Equation (3) introduces intermediate variables in order to better optimize the objective function.

Equation (4) and equation (5) are fixed variablesThe latter transformation, the purpose of which is to solve the approximate optimization parameters

Equation (6) is an alternative representation to equation (3) for the purpose of optimizingEach element of (1).

Equation (7) is the objective function of global error reconstruction, and aims to obtain a globally optimal parameter approximation to the original model.

The formula (8) is an approximate expression of the formula (7), and the purpose is expressed in a matrix form, so that the calculation and optimization of the model can be facilitated.

Equation (9) is the gradient value of the global error reconstruction function for each model parameter, and is used for updating the parameters by the stochastic gradient descent method to obtain the optimal parameter value.

Equation (10) is the error signal of the global reconstruction error function for the hidden layer activation value of each layer, and is used to obtain the gradient information of each parameter.

The English proper noun is defined as follows:

top-1 is defined as the model classification is correct when the class with the maximum probability of model output is the correct label.

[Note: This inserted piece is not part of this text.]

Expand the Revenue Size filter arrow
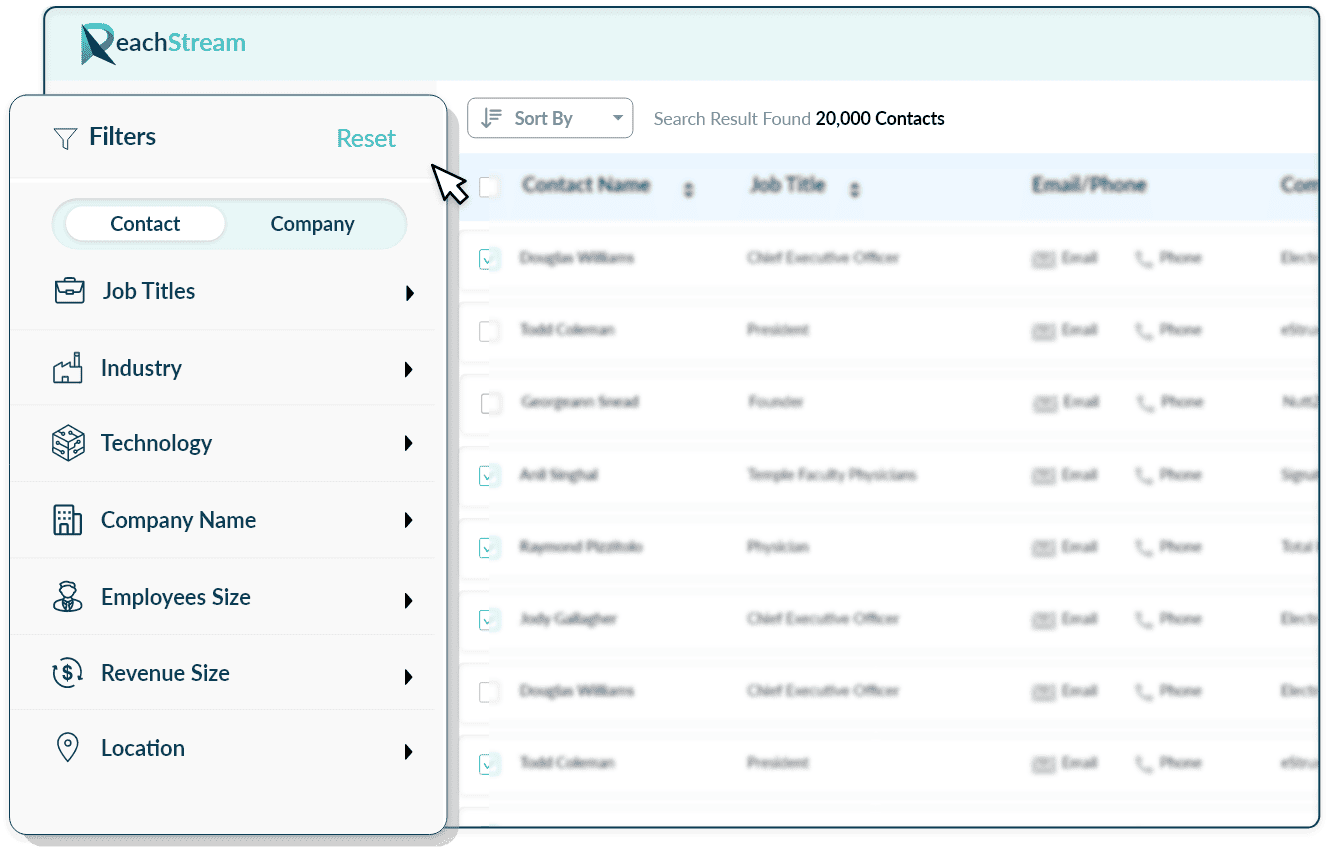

Top-5 is defined as that when the category corresponding to the Top five ranked categories in the model output probability has a correct label, the model is classified correctly.

Claims (1)

1. The method for compressing the convolutional neural network based on global error reconstruction is characterized by comprising the following steps of:

1) the nonlinear activation function is not considered, a low-rank decomposition method of linear response in layers is utilized, and the size of the model is initially compressed;

2) by utilizing low-rank decomposition of the matrix in the network layer and considering the influence of nonlinear activation on a single layer, establishing nonlinear in-layer compression optimization and improving the compression precision of the matrix in the nonlinear layer;

3) the error of in-layer compression increases along with the increase of layer by layer, and the global discriminant force of the compression model is improved by constructing global error reconstruction.